New recommendations for prostate cancer screening
The United States Preventive Services Task Force (USPSTF) has changed its recommendation for prostate cancer screening, specifically related to the blood test that measures prostate-specific antigen, or PSA, which can indicate a growing cancer.
Prostate cancer is diagnosed in about 180,000 men every year and leads to roughly 26,000 deaths annually. But many men can live with the disease for years without it causing serious illness.
The task force, a panel of experts supported by the US Department of Health and Human Services' Agency for Healthcare Research and Quality, this week is advising men between the ages of 55 and 69 to start a conversation with their doctors about whether to have a PSA test, based on each patient's personal values and priorities.
While a PSA test itself isn't invasive it requires drawing blood experts are concerned that patients may end up undergoing invasive procedures despite having little chance of developing an aggressive cancer.

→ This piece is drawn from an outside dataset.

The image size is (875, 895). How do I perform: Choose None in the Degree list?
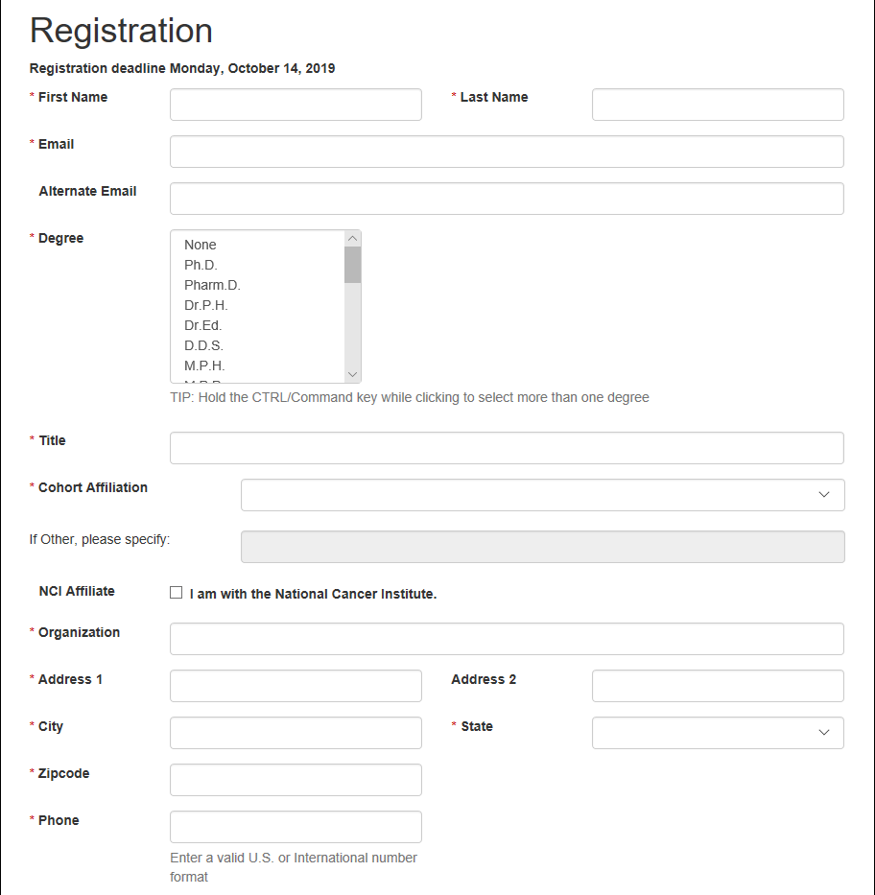pyautogui.click(x=201, y=245)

The group continues to recommend against PSA testing for men 70 and older because the harm can outweigh any benefits.
Many men who have high PSA levels undergo a biopsy, which provides vital insight into whether a man has cancer but can't predict how aggressive it might be. While many prostate cancers cause no problems, men may opt for radiation or surgery, which can cause sexual impotence and/or bowel and bladder problems.

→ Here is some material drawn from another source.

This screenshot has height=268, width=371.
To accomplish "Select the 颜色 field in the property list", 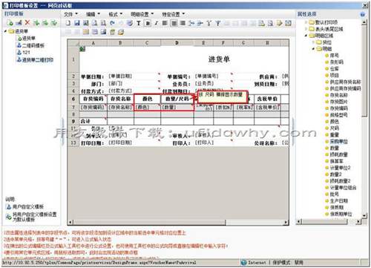I will click(x=334, y=122).
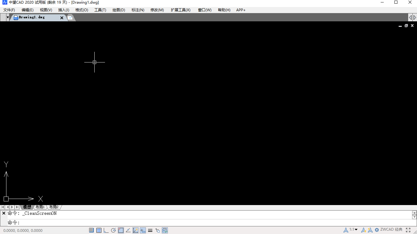This screenshot has width=417, height=234.
Task: Click the dynamic UCS icon
Action: pyautogui.click(x=136, y=230)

The new recommendations may help patients get personalised care to address their health and specific concerns.
Additionally, prostate cancer in many patients may not result in dangerous complications. Many people may not even be aware they have the disease.
Prostate cancer is so common that one published 2015 study reported more than one-third of white men and one-half of black men ages 70 to 79 were found to have previously undiagnosed prostate cancer on autopsy.
The new guidance stems from recent evidence of the benefits of screening, and from a movement among prostate specialists towards active surveillance. In this approach, doctors keep a close eye on men with a high risk of prostate cancer, rather than treating outright.